Con ellos empezó todo: El indie británico en la era post punk

Como avanzábamos antes, el punk fue más efectivo por lo que supuso como acicate a largo plazo que como fenómeno de ruptura en el relato del rock. Su versión más esencialista, rebosante de provocación y rechazo frontal al sistema, estaba condenada a la deflagración rápida. A ahogarse en sus propias llamas. Pero el fermento que fue sedimentando desde finales de los años 70 fue el ideal para que, bajo los claroscuros del post punk, fueran proliferando nuevas formas de abordar el pentagrama desde presupuestos pop y rock. Y nuevas formas también de hacer correr sus buenas nuevas, a través de los incipientes fanzines y el esplendor de los semanarios musicales. Porque tan lejos de los tenebrismos sonoros que el entonces llamado after punk iba alentando, repleto de resonancias góticas y tenebristas (Bauhaus, Siouxsie & The Banshees, The Cure, los australianos The Birthday Party de Nick Cave) como de los efervescentes argumentos de la primera oleada synth pop (Depeche Mode, Soft Cell, Japan), los primeros ochenta iban consolidando el argumentario de un puñado de bandas que practicaban un pop singular, desde la descentralización que muchas veces les procuraba el moverse lejos de la capital, Londres.

Ese fue el caso de Factory Records, la discográfica fundada en 1978 en Manchester por el inimitable empresario y entertainer Tony Wilson. Fue la casa de The Durutti Column, A Certain Ratio o John Cooper Clarke. Pero, sobre todo, fue el hogar de New Order, sucesores naturales de los referenciales Joy Division (tras el suicido de su vocalista, Ian Curtis, en 1980), una de las bandas emblemáticas de todo este tinglado. Consiguieron que su maxi single “Blue Monday” se convirtiera, en 1983, en el más vendido de la historia. Pese a que el caro diseño troquelado de su portada les hiciera perder dinero durante un buen tramo de su tirada (es lo que tienen las economías de escala), viéndose obligados a corregirlo sobre la marcha, en un aprieto absolutamente sintomático de las contradicciones que a veces suponía crecer a lo grande pero con la mentalidad modesta del independiente. Su progresión, de la oscuridad de sus inicios al abrazo de la tecnología en un puñado de discos fascinantes hasta los 90, fue ejemplar.

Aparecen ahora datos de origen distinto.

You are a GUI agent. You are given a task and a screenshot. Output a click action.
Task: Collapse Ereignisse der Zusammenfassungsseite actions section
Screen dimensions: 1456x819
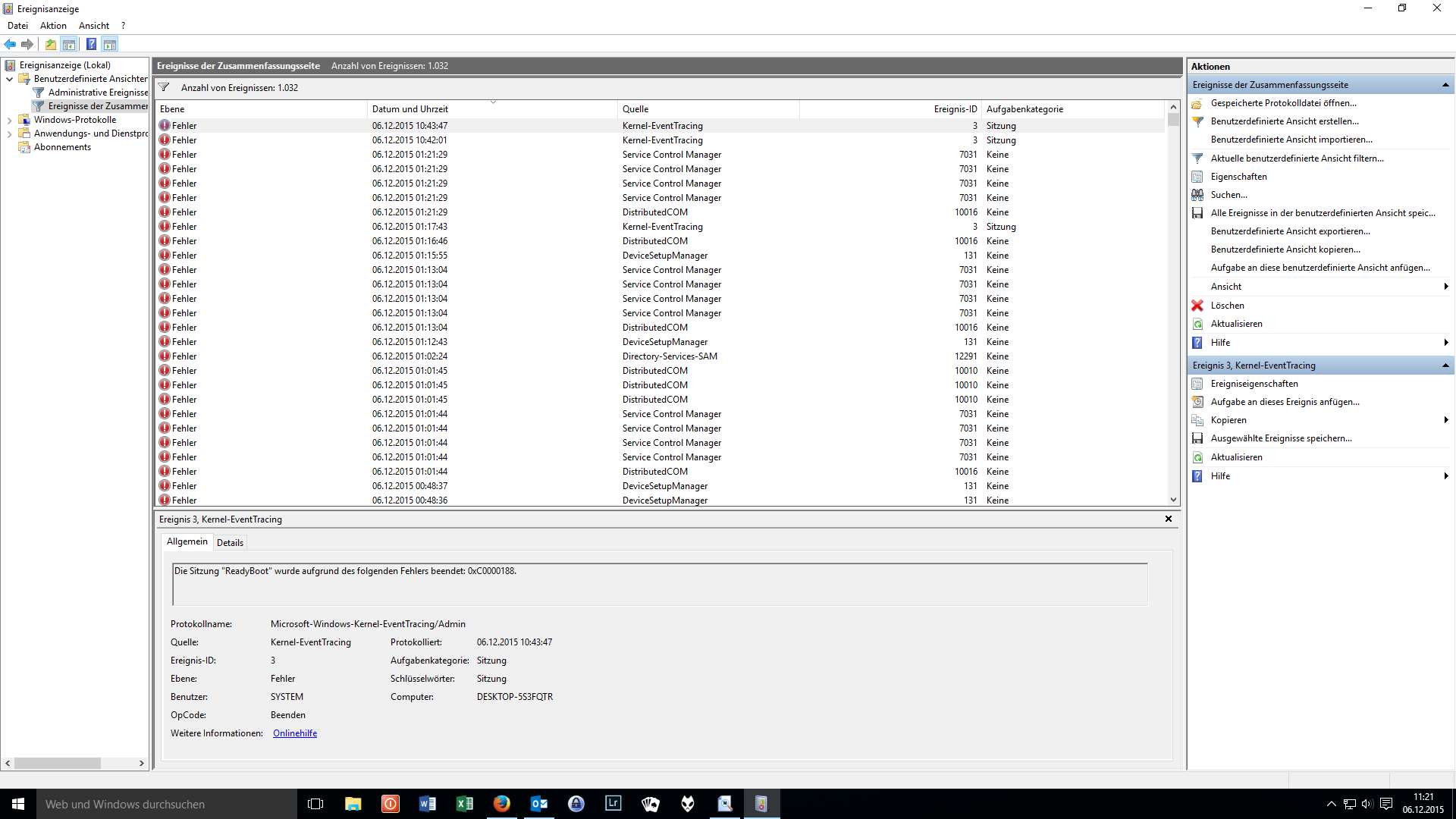point(1445,85)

También del norte procedían Echo & The Bunnymen y The Teardrop Explodes, las dos grandes luminarias de Liverpool. Y ambas también pertenecían, en un primer momento, a un sello creado en 1978: Zoo Records, regentado por Bill Drummond (entonces en Big In Japan y años mas tarde al frente de los ácidos The KLF) y David Balfe. Los Bunnymen de Ian McCulloch fundían las sombrías aspiraciones líricas de The Doors con las indagaciones atmosféricas del mejor post punk, mientras que los Teardrop Explodes de Julian Cope proponían una contagiosa relectura de la psicodelia, que fue agudizando su lisergia en posteriores entregas de Cope en solitario. Y también del norte, en este caso de la fértil Glasgow, procedían casi todas las bandas del catálogo de Postcard, label fundado por Alan Horne en 1979. Eran los efervescentes Josef K, los exquisitos Aztec Camera de Roddy Frame con su rúbrica pop de muchos quilates o los deliciosos Orange Juice de Edwyn Collins, detentores de un trazo pop que, en su crisol con la sensualidad del mejor soul, la música disco y la herencia de The Byrds, merecía mejor suerte comercial. The Monochrome Set, desde Londres, también debieron haber recabado un eco mayor para la propuesta que venían perfilando desde finales de los 70, tan seminal para entender años más tarde la música de The Smiths, Belle & Sebastian o Franz Ferdinand.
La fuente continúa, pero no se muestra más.